国分寺高校では10年ほど前からカラスバトの調査を行っている。調査の結果、カラスバトは照葉樹の暗い森のシンボル的存在であることがわかった。
今回、更なる生態解明のために私たちはカラスバトの島間の移動に着目して研究を行った。カラスバトの島間移動については八丈島と八丈小島で確認されていたが、伊豆諸島では確認されていなかった。
そこで、私たちは国立環境研究所の安藤温子博士と共同で伊豆諸島におけるカラスバトの島間移動の有無をGPSを使って解明しようと試みた。

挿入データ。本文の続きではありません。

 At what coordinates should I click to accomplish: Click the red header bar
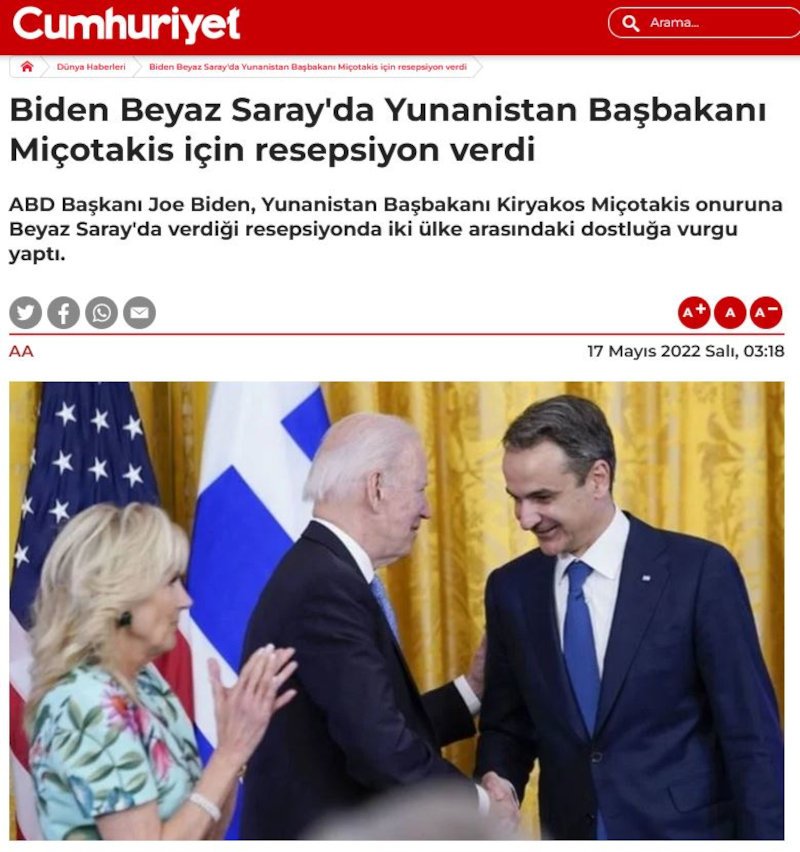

研究には、怪我などで野外から保護されて大島公園で飼育されていた4個体を使用し、カラスバトの体に背負わせる形で発信機を取り付けた。4個体の内2個体を私たちは研究対象とし、5月に伊豆大島で4個体を放鳥した。取り付けた発信機は太陽光パネルによって得られる電力を使い、位置情報を送る仕組みになっている。
5月1日に放鳥した個体のデータを収集した結果、2022年の7月1日〜3日の間にオスの一個体が新島を経由して三宅島に渡ったこととその個体が8月22日〜23日にかけて大島に戻ってきたことがわかった。
さらに、私たちはGPSから得られる活動係数を用いてカラスバトの1日の行動パターンを調べた。現時点でデータを分析した範囲では、11時から19時までの時間帯は日常的にあまり動かない傾向があることがわかった。他の時間帯における活動係数のばらつきは、天気や繁殖活動の影響によるものではないかと考察している。
今後は、1年を通してのデータを収集して季節ごとの活動パターンを調べるなど、研究を続けていきたい。